種族『ダークナイト』には墓地から仲間を呼ぶユニットも多数いる。それをアキラが採用していないとも限らない。だがそれを言うならディモアとて連続蘇生の呼び水にもなり得る──実際にアキラはディモアからオリヴィエ、ルゥルゥに繋いでいく戦術を披露したばかりだ──危険度の高いユニット。再利用されてより厄介なのは、余程に『ダークナイト』の種族シナジーを厚く搭載させているデッキでもなければディモアの方だと判断できる。そしてアキラのデッキは黒もそれなりに採用されているとはいえメインはあくまで緑であり、『アニマルズ』……もっと言えばビーストカードこそが主軸である。
デスロットといった種族サポートの能力を持つユニットがいるといっても、所詮はそこ止まり。それ以上『ダークナイト』の補助に力を入れている可能性は極めて低い、どころかここまでのファイト傾向を見るにほぼゼロと言って差し支えない。と、エミルだってその程度のことは改めて考えるまでもなくわかりきっていることであろうに、それでも彼が蘇生対象にデスキャバリーを選んだのには。
今し方のダイレクトアタック。アキラとデスキャバリーが完璧に一体となって行われたその攻撃を受けたことが関係していないとは、言い切れない。
恣意の選択、定石の放棄。ただしそれはほんの些細なこと。必ずしも正解不正解と判じられるものではないが、しかし気付く者は気付いた。ムラクモを始めとした本気でエミルの矯正を願う大人たち、普段のエミルを誰よりも近くで見てきたイオリ、数少ないエミルの全力の片鱗を直に味わった上級生の幾人──そして今、全力を越えた先でカードを操るエミルと対峙しているアキラこそが。
如実に起こっている彼の変化。先の変貌ともまた違う、何かしらの殻が。皮が剥けていくような、真っ新な変異というものを感じ取った。
「デスキャバリーをコアゾーンへ!」
ミュールティスのページから飛び出た触腕が騎士へと伸びる。迎撃せんと槍を振るうも黒水の腕には物理攻撃が通用せず、空を切るように通り抜けるばかり。反対に触腕はデスキャバリーの全身を余さず掴み、包み込み、グラバウがそうなったようにどこかへ引きずり込んでいった。《位相ずらし》のそれよりも余程に不気味な処理の仕方。
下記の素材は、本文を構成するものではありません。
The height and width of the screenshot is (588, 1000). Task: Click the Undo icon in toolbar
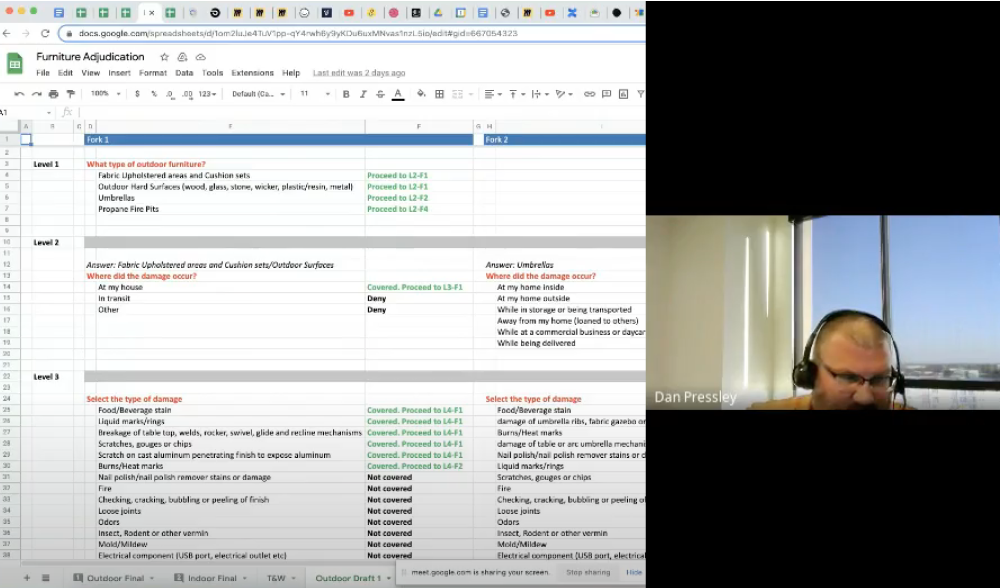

その対価としてアキラはまたひとつコストコアを得たが、言うまでもなく疲労状態で置かれたそれはこのターンにおいて彼の助けとはなってくれない。
「はは、コアゾーンが潤ってもそれでは意味がないね。全体量が増えても君が使える残りコストは変わらず9! 決して少なくはない、だがその九個と手札の三枚で果たして私から全てのライフコアを奪えるかな……?」
クイックスペルとミュールティスの効果処理も終わり、エミルはまたアキラのプレイを、攻撃を待つばかり。受け身なのはアキラの手番である以上当然だが、だとしても限りなく能動的であると。現在の自分をエミルはそう見做していた──順調も順調、いっそ呆気なさすら感じるほどに万全だ。
アキラの攻撃手段は消費されていっている上、戦線すら全滅してしまった。対する自分は、ライフこそ減らされているとはいえまだ三度のクイックチェックの機会があり、フィールドには起動状態の守護者までいる。アキラの手札からしてここからまたビーストユニットが出てくることは間違いなく、生憎とミュールティスの破壊耐性が緑陣営には無力であることを思えばそう長く生き残れはしないだろうが。しかしレストしたはずの守護者が再び壁になってくれるのならば、それだけで御の字もいいところ。あと一度は確実にアタックを防げるのだから充分だろう。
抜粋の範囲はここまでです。